Another known method of increasing the thermal energy released during combustion of coal is to decrease the amount of volatile matter within the coal. The amount of volatile matter within coal may be decreased by subjecting the coal to mild gasification by pyrolysis. Pyrolysis of coal in an oxygen deficient atmosphere removes volatile matter, e.g. low boiling point organic compounds and heavier organic compounds, by breaking chemical bonds during the heating process. Breaking of chemical bonds within coal during the heating process increases the relative percentage of elemental carbon which provides most of the calorific heating value when coal is burned.
Although various methods of increasing the thermal energy released during combustion of coal are known, many of the known methods require large volumes of continuously flowing streams of oxygen deficient gas for convective heat transfer. An oxygen deficient gas as used herein refers to a gas generally less than 5% oxygen by weight.
Heretofore, oxygen deficient gas streams typically have been produced using well known air separation technologies such as cryogenic distillation, membrane separation and pressure swing absorption.

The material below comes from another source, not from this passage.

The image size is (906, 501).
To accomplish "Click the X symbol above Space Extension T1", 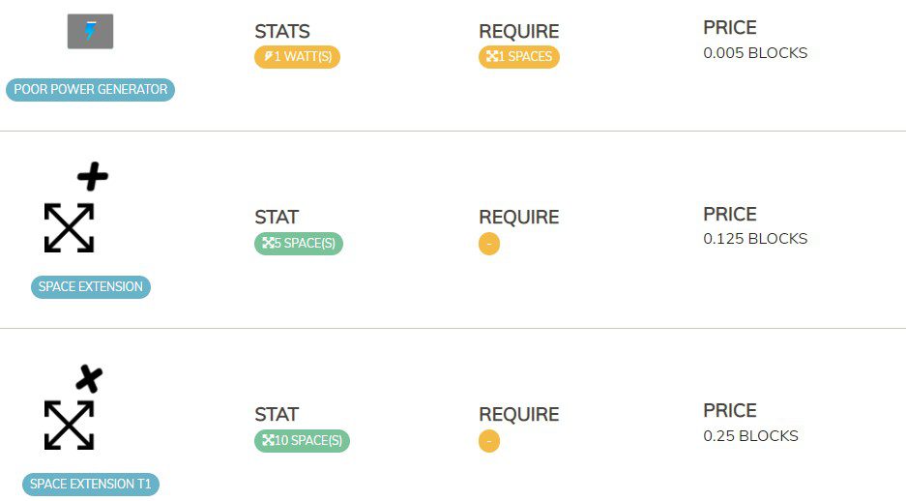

Although the known methods of producing oxygen deficient gas streams for coal drying and mild gasification processes have been proven to perform satisfactorily in certain applications, these technologies are cost ineffective when considered for large processing needs like mild coal gasification, coke preheating and the like. Large mild coal gasification systems may range up to 8,000 square feet and may use 5,000 to 10,000 standard cubic feet of oxygen deficient gas per hour per square foot of cross section for thermal treatment of coal and/or oil shale whether the coal and/or oil shale is to be dried or fractioned into solid and gaseous phase components.
The present invention is directed to a process for treating noncaking, noncoking coal to form char. The process employs high sensible heat oxygen deficient gas streams for consecutive drying and pyrolytic coal treatment processes. The high sensible heat containing gas streams are renewed using products of combustion from the combustion of a process derived gaseous fuel having variable calorific heating value.
Combustors commonly are used to burn hydrocarbon compounds contained in lean fuel gas streams. If the combustion is intended only to dispose of the hydrocarbons, the resulting clean flue gas may be hot discharged directly into the atmosphere. On the other hand, if the flue gas contains contaminants, cooling the flue gas and downstream cleanup, such as particulate removal and/or acid scrubbing, may be required before discharge. With this type of incineration, the amount of combustion air may well exceed that required to burn the hydrocarbons. Typical oxygen concentrations in the discharged flue gas are in the range of 5% to 10%.
It will be appreciated that the mild gasification process, albeit a thermal process, for the formation of char starts with a noncaking, noncoking coal and differs substantially from a process utilized for the formation of coke. The essential difference employed in this invention is the operability of a mild gasification process as manifested in the ability to control both the mass flow ratio as compared with the dried coal and the temperature of the high sensible heat pyrolysis gas so as to have precise control over the residual volatile content of the char formed. It will be further appreciated that coupled with the control of the mass ratio and temperature of the pyrolysis gas stream is the need for precise control over the environmental and safety aspects of the mild gasification process. Moreover, but not least, is the need to combust and consume all of the low calorific heating value process derived gaseous fuel so as to render the process economical to operate.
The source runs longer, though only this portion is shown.